THE earlier treatment of HIV and the advantages of regular and rapid testing were the keynote topics facing a gathering of specialist clinicians in Brisbane recently.
In conjunction with the Queensland HIV Foundation and the Australasian Society for HIV Medicine, experts, researchers and policy makers were provided a workshop to share developments within the field.
“Every clinician in the country is working towards the common goal of reducing HIV transmission,” Queensland HIV Foundation chair Dr Darren Russell said.
“The workshop will allow us to collaborate and examine new initiatives around testing and the contribution these initiatives have had to public health as well as the individual patient benefit.”
Dr Russell spoke of the efforts by clinicians across the country to come up with effective means to promote proven messages behind earlier treatment and frequent testing despite social barriers.
“Studies continue to find that treatment can greatly reduce a person’s chance of transmitting the virus to a partner,” he said.
The workshop worked on “delivering a common set of themes, cases and examples” that could be used for future education and awareness campaigns.
“The themes centred on the scientific evidence for early treatment and for treatment as prevention (TasP), along with cases of people with HIV where decisions for early treatment may not have been straight-forward. In addition we examined some difficult questions that may arise, in terms of the scientific evidence or lack of it,” Dr Russell told the Star Observer.

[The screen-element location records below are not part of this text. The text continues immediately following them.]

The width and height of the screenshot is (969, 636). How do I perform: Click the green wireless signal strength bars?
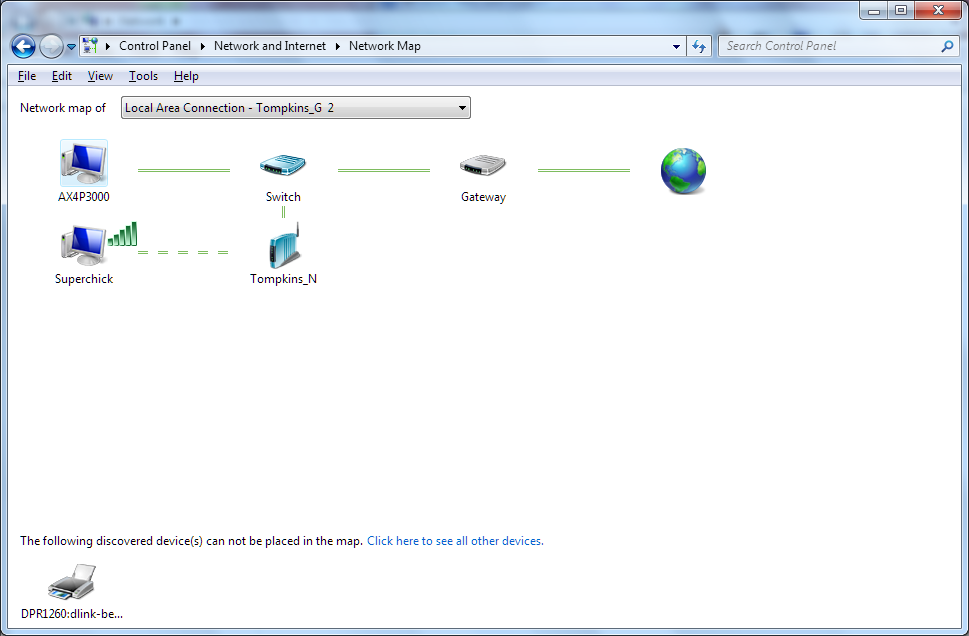click(122, 234)
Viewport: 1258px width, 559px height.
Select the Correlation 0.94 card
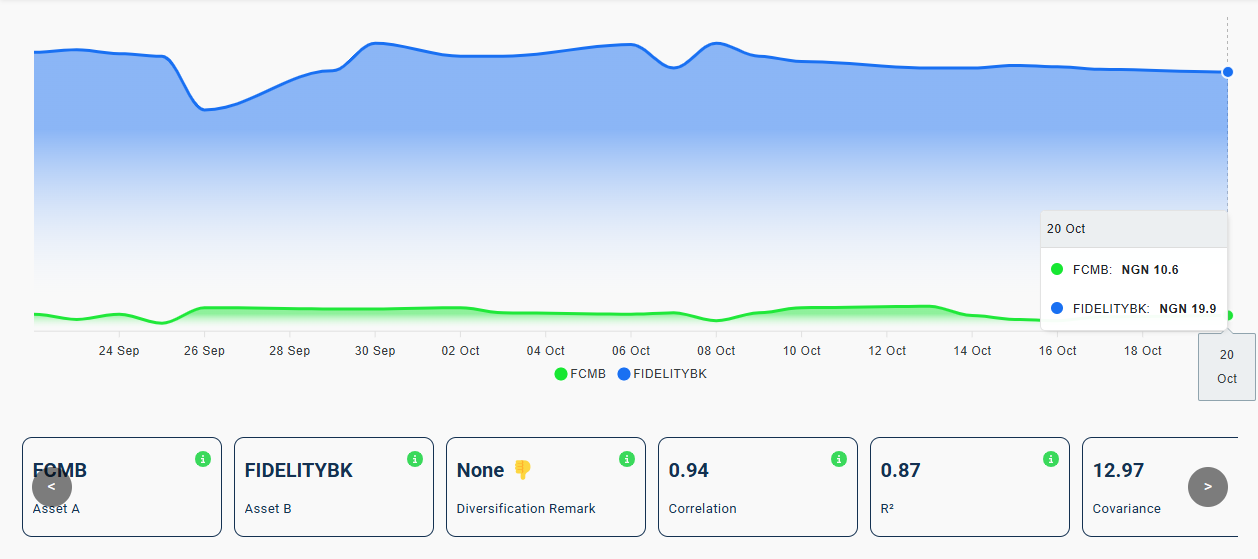click(757, 487)
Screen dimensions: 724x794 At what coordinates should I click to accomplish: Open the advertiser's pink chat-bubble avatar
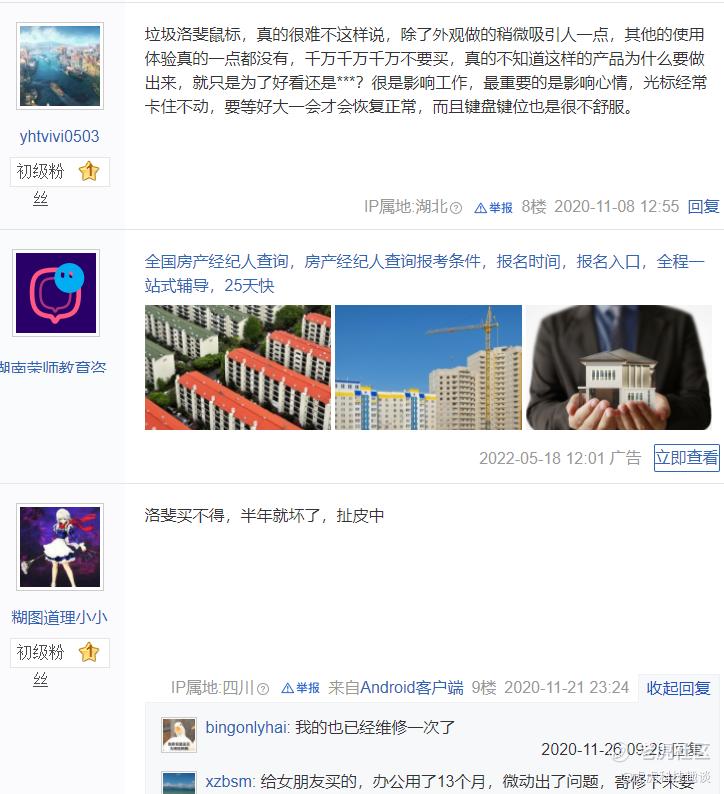pos(56,293)
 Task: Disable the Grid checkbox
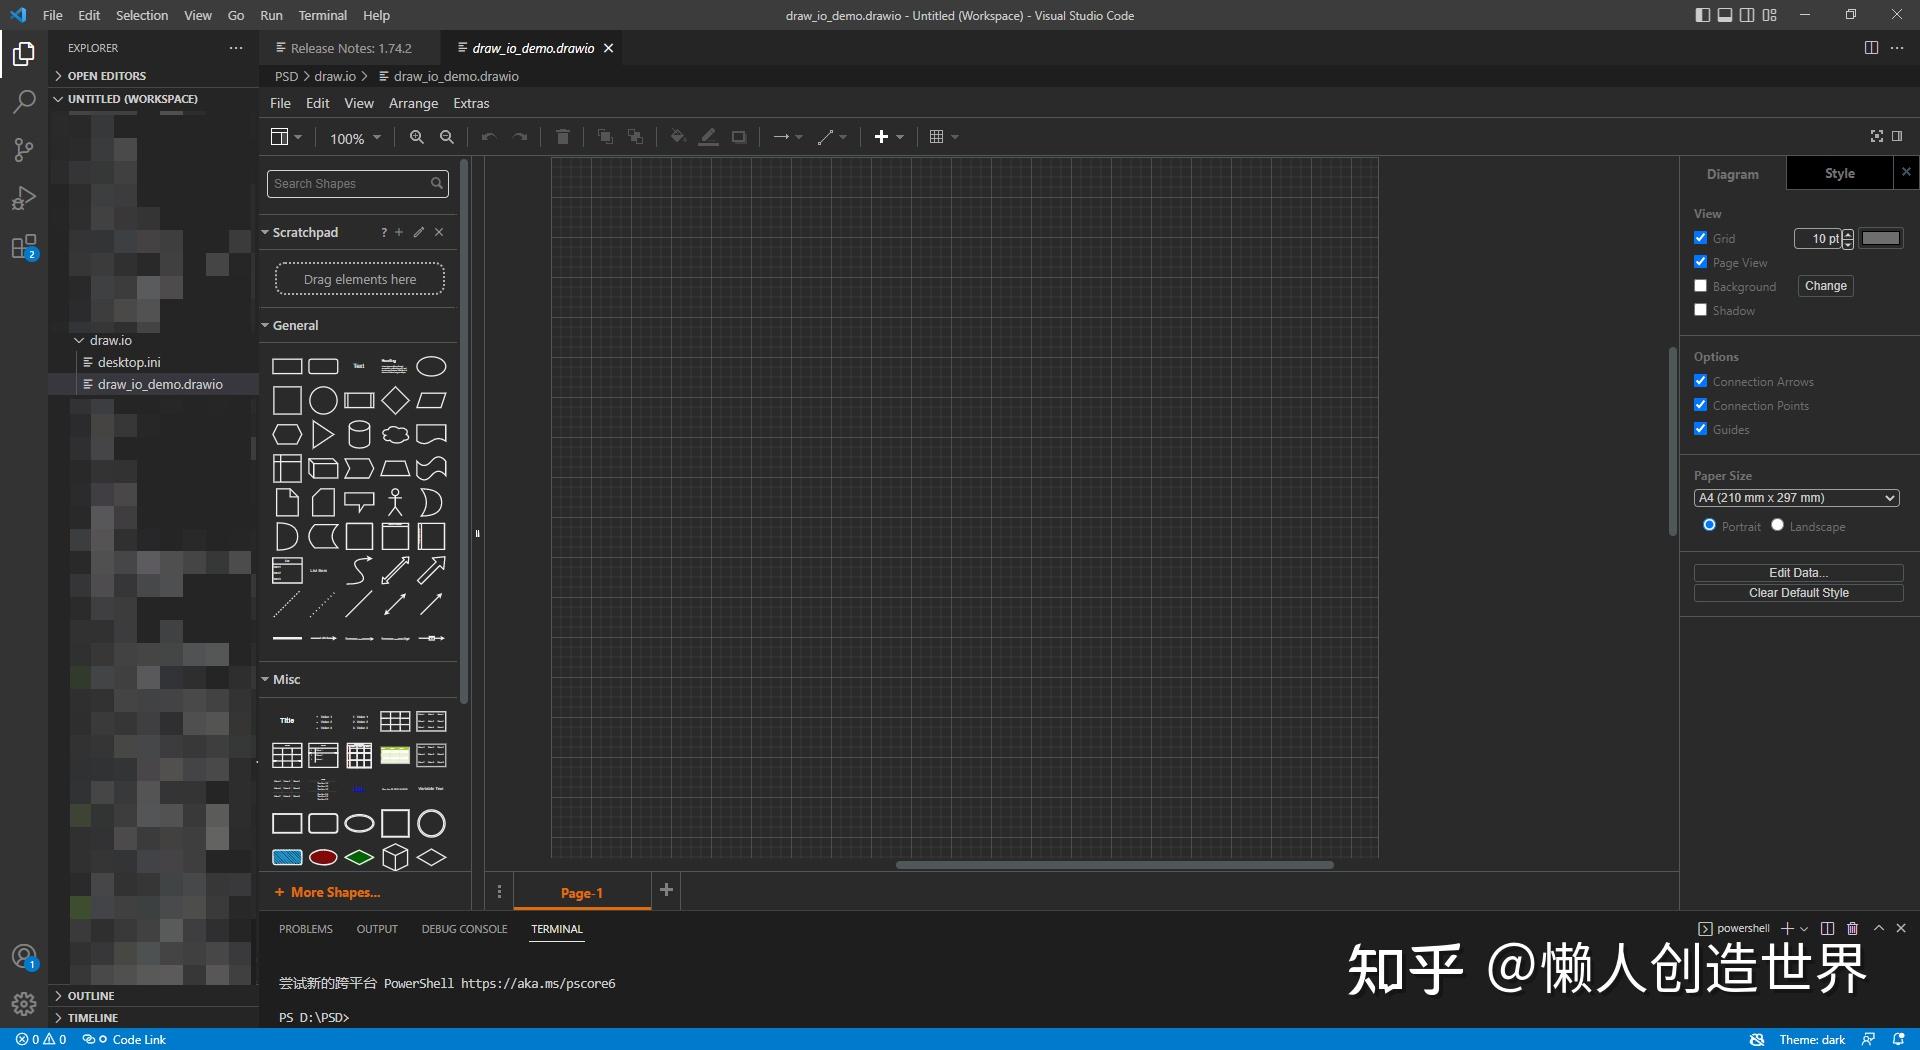coord(1700,237)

Recent news of the “near-impossibility” of transmission from those living with HIV who have an undetectable viral-load and are on treatment, and the implications this may have on unprotected sex was a keen area of interest for the gathering.
“With the ground-breaking decision by the Pharmaceutical Benefits Advisory Committee to lift the restrictions on prescribing HIV medication to those with a higher CD4 (T-cell) count from 1 April this is the perfect time to look at the issue of offering treatment to all those with HIV, especially if they are sexually active and at risk of transmitting HIV,” Dr Russell said.

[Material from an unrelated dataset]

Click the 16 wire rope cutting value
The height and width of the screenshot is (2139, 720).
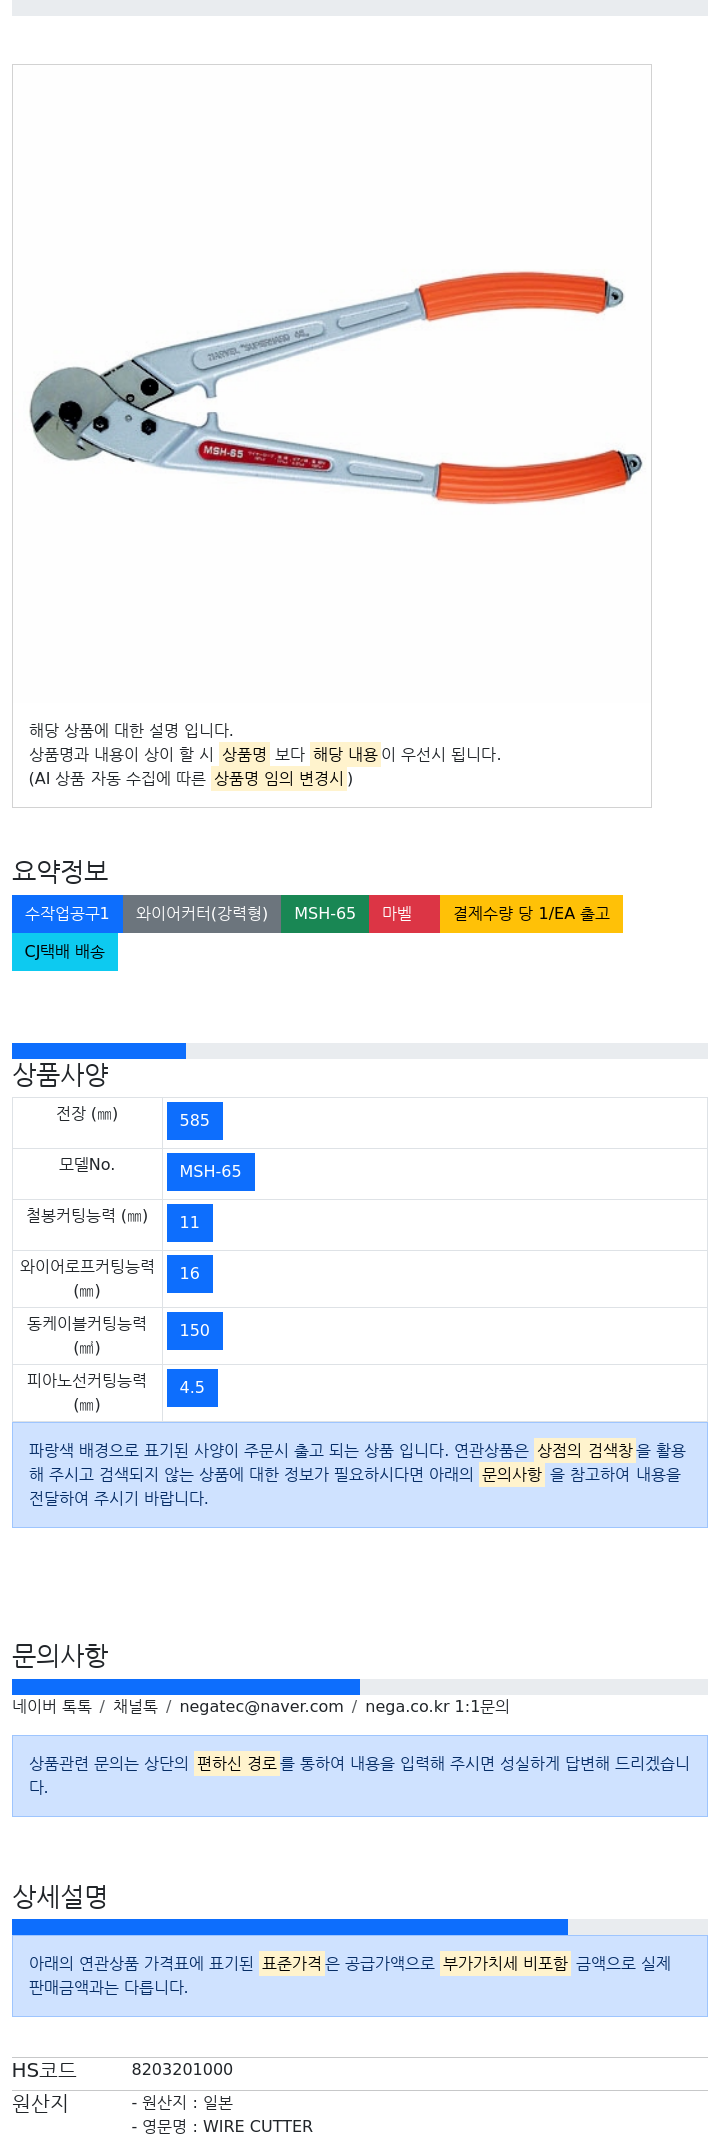[190, 1274]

“Certainly in Queensland we would like this to be one of the themes that the HIV Foundation tries to promote more heavily.”
Dr Russell praised the efforts of the contributing clinicians and experts and said that the discussions will definitely contribute to campaigns and approaches to tackling HIV by the foundation.
“The workshop went extremely well. It was a great initiative of the HIV Foundation, especially coming so soon after we were formed on 1 December last year,” he said.
“One of the main things that came out of it was the necessity to educate the HIV community, the broader gay community, and doctors, about the benefits of early treatment and of TasP.
“We also have achieved some educational objectives in terms of developing cases and the like that can be rolled out around the country in the coming weeks and months.”